Recall Pólya’s Urn: Initially there is 1 red and 1 blue ball in an urn. In each step, we select a ball from the urn uniformly at random, and then put it back together with a new ball of the same color. Therefore after n steps, there are n + 2 balls in the urn. Suppose that after n steps there are r + 1 red and b + 1 blue balls, where r + b = n. Show that $\frac{r}{(r + b)}$ is the conditional probability that a red ball was selected in the first step. Fully justify your answer.

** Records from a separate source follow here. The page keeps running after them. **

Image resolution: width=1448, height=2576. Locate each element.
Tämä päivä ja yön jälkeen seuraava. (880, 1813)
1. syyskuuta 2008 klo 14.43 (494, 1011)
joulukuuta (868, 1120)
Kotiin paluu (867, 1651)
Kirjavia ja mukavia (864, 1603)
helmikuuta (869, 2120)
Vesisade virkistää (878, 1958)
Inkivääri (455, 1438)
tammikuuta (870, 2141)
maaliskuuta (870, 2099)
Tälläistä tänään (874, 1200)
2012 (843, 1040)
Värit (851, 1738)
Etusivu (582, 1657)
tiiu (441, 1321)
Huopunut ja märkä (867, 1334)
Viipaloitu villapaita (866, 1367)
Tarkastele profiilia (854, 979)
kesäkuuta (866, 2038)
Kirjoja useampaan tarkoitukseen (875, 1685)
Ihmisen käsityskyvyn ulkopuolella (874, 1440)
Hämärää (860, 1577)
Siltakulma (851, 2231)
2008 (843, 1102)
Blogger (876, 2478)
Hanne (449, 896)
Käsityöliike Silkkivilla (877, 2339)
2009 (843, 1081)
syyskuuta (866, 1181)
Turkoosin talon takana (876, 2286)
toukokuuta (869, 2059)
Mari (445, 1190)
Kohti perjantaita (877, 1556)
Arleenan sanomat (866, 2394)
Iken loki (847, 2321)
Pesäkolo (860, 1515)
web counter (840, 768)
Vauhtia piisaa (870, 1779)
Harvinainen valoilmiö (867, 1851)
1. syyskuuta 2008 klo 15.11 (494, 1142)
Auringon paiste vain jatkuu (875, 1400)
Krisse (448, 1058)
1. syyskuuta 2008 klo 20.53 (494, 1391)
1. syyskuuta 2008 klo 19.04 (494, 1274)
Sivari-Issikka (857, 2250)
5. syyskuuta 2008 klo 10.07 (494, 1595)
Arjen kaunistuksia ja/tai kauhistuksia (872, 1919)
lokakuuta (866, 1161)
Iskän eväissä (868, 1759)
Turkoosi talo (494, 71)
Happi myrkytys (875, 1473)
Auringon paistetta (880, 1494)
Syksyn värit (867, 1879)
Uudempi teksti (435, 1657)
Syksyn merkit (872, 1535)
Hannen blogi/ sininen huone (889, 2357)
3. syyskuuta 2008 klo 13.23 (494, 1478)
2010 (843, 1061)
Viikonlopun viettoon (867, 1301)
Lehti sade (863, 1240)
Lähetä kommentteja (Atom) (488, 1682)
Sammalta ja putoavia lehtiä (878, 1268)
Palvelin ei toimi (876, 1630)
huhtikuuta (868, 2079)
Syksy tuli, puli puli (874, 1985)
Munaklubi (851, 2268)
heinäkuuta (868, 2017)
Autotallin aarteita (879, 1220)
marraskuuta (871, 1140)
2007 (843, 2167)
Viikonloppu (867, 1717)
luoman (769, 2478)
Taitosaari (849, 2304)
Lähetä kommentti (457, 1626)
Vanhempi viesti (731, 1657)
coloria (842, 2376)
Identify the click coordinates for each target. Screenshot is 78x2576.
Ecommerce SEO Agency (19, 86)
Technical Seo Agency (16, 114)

Hint: Let $C_1$ be the color of the first ball selected. Let $R_n$ the number of red balls after n steps. Explain why $$P(R_n = r+1|C_1 = R) = 2\binom{n-1}{r-1}\frac{r!b!}{(n+1)!}$$ and $$ P(R_n = r+1|C_1 = B) = \frac{b}{r}P(R_n = r+1|C_1 = R)$$
I'm familiar with normal urn and red/blue ball problems, but this one has me confused in a few ways...Where did the equations in the "hint" come from? How do the hint equations for the $C_1$ case help lead us to finding $\frac{r}{(r + b)}$ is the conditional probability? The problem is also asking me to "argue directly" rather than use induction. And then "apply Bayes Rule." Any help or direction with this problem would be very much appreciated!
Some direction:
For the first equation in the hint, you are given that at step $1$ you pick and add a red ball. You need the probability that, in the remaining $n-1$ steps, you will pick and add exactly $r-1$ red balls. First you need to choose which $r-1$ steps will be red; then you need to find the probability of picking that exact situation.
For the second equation in the hint, calculate using the same method, then relate it to $P(R_n=r+1|C_1=R)$.
Once you have the relation in the second equation, forget about the first equation, and now apply Bayes' Rule to calculate $P(C_1=R|R_n=r+1)$. You'll see that the $P(R_n=r+1|C_1=R)$ terms cancel.
Good luck!